We compute the expected value of function $\displaystyle{ g\left( x_1, x_2 , \cdots , x_n \right) }$ by
$$
E[g] =\int_{-\infty}^{\infty} \, \cdots \, \int_{-\infty}^{\infty} \,
g\left( x_1, x_2 , \cdots , x_n \right)\cdot p\left( x_1, x_2 , \cdots , x_n \right) \,
{\rm d}x_1 \cdots {\rm d}x_n \;\text{.}
$$
and the corresponding moment generating function for $g$ by
$$
M_g(t) =E\left[ {\rm e}^{t\, g} \right] =\int_{-\infty}^{\infty} \, \cdots \, \int_{-\infty}^{\infty} \, {\rm e}^{t\, g\left( x_1, x_2 , \cdots , x_n \right)}\cdot p\left( x_1, x_2 , \cdots , x_n \right) \, {\rm d}x_1 \cdots {\rm d}x_n \;\text{.}
$$
As properties of moments will be used in the future of this treatment, several useful properties
of the $E$ operator will be discussed in the next section.

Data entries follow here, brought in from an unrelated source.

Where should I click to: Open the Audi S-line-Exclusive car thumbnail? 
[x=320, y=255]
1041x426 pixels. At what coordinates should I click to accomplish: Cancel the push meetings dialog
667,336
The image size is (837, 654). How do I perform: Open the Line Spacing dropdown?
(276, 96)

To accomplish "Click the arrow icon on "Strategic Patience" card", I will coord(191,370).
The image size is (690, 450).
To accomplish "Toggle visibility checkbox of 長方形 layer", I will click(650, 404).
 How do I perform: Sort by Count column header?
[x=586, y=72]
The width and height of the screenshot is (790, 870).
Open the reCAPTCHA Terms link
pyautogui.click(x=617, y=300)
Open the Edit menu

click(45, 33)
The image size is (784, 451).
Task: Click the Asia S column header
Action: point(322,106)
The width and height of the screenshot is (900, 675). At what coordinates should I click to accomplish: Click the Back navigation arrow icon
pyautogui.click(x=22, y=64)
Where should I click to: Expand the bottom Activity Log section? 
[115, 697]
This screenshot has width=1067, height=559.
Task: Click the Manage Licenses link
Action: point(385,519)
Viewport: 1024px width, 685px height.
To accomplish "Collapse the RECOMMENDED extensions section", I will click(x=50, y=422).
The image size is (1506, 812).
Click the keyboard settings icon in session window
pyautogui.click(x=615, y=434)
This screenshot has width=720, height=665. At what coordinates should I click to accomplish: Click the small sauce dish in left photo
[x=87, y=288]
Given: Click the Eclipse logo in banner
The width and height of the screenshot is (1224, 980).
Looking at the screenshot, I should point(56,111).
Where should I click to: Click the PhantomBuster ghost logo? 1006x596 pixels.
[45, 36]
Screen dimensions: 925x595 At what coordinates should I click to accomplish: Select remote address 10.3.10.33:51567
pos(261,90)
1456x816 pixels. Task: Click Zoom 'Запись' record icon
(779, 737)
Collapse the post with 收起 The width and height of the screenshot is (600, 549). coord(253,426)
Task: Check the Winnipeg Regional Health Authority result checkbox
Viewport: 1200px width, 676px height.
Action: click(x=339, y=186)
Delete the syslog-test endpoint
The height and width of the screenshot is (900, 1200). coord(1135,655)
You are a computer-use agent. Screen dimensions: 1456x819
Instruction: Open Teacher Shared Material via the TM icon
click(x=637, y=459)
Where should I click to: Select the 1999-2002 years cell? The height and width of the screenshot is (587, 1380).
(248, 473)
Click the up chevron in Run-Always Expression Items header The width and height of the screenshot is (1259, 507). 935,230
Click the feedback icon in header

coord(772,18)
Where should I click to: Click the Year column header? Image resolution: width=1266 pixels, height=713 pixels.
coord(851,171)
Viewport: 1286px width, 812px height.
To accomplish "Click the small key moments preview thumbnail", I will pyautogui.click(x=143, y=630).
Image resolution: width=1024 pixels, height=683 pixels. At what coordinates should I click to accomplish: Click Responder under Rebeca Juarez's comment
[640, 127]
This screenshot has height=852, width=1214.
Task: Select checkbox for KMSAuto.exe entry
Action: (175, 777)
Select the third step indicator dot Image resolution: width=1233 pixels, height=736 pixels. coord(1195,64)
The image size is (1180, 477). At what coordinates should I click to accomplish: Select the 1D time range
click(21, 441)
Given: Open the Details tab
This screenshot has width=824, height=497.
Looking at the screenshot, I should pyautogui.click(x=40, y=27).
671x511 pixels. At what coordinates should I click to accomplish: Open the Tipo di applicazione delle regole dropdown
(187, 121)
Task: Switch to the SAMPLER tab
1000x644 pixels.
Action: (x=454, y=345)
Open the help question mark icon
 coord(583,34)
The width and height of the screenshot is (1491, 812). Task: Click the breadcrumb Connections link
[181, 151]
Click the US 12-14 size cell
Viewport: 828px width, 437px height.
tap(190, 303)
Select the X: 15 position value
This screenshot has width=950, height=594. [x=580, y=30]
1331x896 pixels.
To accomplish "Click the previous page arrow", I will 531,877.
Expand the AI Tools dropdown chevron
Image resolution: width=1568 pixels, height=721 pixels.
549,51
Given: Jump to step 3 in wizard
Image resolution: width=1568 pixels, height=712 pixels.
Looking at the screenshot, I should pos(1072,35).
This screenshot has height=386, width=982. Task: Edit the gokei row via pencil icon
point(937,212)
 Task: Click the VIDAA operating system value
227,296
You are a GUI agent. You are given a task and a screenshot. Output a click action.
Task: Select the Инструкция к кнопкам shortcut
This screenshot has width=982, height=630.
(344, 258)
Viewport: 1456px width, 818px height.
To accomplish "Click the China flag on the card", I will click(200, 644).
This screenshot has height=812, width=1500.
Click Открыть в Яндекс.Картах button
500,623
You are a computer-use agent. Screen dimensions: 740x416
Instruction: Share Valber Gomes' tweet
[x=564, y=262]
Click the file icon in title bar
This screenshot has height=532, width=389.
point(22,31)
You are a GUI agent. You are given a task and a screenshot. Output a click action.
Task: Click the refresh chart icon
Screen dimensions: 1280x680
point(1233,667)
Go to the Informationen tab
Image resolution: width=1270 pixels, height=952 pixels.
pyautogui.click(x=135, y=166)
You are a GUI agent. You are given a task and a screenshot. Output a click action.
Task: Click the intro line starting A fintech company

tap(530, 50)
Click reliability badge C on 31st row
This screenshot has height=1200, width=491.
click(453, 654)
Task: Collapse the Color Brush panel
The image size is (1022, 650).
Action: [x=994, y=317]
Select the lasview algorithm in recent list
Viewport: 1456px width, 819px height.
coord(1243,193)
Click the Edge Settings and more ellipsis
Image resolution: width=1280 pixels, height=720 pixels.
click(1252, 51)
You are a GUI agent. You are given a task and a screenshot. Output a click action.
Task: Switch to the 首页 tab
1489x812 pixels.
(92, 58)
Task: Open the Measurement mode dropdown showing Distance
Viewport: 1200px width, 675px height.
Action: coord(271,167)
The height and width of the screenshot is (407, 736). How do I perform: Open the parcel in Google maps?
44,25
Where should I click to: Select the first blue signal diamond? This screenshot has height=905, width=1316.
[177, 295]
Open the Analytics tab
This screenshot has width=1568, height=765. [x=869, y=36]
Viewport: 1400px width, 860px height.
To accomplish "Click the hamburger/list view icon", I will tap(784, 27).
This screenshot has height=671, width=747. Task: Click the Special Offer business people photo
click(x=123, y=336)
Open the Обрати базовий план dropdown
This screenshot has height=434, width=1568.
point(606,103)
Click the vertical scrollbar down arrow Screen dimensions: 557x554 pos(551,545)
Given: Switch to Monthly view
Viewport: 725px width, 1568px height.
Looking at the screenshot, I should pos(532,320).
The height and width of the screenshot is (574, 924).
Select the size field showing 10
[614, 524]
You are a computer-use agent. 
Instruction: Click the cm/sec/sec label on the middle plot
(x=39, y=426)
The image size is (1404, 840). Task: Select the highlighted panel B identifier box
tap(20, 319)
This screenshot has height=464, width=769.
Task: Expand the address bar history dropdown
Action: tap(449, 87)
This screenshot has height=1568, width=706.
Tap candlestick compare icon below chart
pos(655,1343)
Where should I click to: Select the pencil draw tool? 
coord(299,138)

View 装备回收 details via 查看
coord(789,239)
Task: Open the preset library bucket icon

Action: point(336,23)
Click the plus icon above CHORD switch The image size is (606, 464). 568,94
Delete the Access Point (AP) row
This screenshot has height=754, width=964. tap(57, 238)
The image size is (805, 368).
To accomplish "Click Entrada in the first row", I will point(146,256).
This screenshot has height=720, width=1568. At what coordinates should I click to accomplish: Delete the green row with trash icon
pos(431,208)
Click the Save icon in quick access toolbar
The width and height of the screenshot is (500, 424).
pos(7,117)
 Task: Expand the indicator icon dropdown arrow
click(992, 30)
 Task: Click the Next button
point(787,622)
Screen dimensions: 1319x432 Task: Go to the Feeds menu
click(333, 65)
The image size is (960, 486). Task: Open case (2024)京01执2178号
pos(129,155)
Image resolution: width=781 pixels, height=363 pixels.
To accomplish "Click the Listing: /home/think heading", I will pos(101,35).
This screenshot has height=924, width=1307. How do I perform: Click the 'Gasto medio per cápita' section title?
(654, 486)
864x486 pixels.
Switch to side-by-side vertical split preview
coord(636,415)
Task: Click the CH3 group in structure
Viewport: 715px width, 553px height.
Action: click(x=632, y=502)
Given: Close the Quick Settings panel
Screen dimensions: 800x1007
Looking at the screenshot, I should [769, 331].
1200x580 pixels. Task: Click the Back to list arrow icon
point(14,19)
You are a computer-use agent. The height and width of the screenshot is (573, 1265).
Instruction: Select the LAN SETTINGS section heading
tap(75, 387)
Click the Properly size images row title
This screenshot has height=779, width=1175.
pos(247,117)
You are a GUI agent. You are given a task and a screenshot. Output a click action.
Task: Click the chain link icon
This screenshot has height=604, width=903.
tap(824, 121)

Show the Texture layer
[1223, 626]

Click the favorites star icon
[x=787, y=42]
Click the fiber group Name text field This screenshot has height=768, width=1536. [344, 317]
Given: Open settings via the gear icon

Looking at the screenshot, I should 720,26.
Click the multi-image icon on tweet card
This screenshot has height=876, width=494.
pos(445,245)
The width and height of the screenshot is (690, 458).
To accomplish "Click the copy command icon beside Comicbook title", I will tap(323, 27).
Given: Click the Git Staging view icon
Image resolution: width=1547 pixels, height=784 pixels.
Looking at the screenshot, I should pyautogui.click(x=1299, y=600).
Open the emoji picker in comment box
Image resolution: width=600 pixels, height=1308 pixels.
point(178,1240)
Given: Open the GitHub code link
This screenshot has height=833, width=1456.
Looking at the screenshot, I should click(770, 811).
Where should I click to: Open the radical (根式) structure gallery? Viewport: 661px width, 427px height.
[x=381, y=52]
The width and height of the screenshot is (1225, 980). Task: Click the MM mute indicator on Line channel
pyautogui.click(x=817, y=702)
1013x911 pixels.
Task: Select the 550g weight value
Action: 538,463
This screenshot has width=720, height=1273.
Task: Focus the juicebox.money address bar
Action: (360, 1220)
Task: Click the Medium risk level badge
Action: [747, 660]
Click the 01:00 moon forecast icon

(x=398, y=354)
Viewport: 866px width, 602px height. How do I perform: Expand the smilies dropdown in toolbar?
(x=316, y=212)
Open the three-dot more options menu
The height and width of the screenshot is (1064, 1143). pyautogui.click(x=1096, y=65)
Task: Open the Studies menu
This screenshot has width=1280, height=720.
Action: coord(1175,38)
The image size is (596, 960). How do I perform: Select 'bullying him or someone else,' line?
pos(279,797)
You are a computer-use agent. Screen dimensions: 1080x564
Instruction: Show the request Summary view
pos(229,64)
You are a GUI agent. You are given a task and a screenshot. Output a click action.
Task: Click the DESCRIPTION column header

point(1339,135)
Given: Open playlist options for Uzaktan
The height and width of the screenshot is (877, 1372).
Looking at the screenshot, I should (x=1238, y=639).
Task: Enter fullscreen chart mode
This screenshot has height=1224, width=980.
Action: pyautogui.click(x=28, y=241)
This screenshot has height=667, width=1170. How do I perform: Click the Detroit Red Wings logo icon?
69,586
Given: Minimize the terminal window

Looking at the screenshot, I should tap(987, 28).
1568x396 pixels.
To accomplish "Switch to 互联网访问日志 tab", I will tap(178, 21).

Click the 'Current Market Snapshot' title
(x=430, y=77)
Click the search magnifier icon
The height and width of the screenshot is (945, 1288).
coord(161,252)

Independent Random Variables

We will say that discrete random variables $X$ and $Y$ are independent if, for any $x_0\,$ , $\, y_0\in\mathbb{R}$ we have
$$ P(X=x_0 \cap Y=y_0) =P(X=x_0) \cdot P(Y=y_0) \;\text{.} $$
Or, more generally so as to include continuous random variables, we add any $x_1\,$ , $\, y_1\in\mathbb{R}$ satisfying $x_1 \gt x_0$ and $y_1 \gt y_0\,$ , and demand that
$$
P\left( X\in \left[x_0 , x_1 \right] \cap Y\in \left[ y_0 , y_1 \right] \right)
=P\left( X\in \left[x_0 , x_1 \right] \right) \cdot P\left( Y\in \left[ y_0 , y_1 \right] \right) \;\text{.}
$$

Example

Consider the experiment of flipping a coin and then rolling a die. Let $X$ denote the number of heads that occur ( $\, 0$ or $1\, $ ), and $Y$ denote the number from the die roll ( $\, 1$ through $6\, $ ). Here is the table of outcomes with their probabilities.
$$
\begin{array}{c|cccccc} & 1 & 2 & 3 & 4 & 5 & 6 \\ \hline X=0 & \textstyle{ \frac{1}{12} } & \textstyle{ \frac{1}{12} }
& \textstyle{ \frac{1}{12} } & \textstyle{ \frac{1}{12} } & \textstyle{ \frac{1}{12} } & \textstyle{ \frac{1}{12} } \\
X=1 & \textstyle{ \frac{1}{12} } & \textstyle{ \frac{1}{12} } & \textstyle{ \frac{1}{12} } & \textstyle{ \frac{1}{12} }
& \textstyle{ \frac{1}{12} } & \textstyle{ \frac{1}{12} }
\end{array}
$$
It is easy to see that $P(X=1) =\frac{1}{2}$ and $P(Y=2) =\frac{1}{6}\; $ . Thus
$$ P(X=1 \cap Y=2) =\frac{1}{12} =\frac{1}{2}\cdot \frac{1}{6} =P(X=1)\cdot P(Y=2)\;\text{.} $$
This computation holds for any values which $X$ or $Y$ might assume.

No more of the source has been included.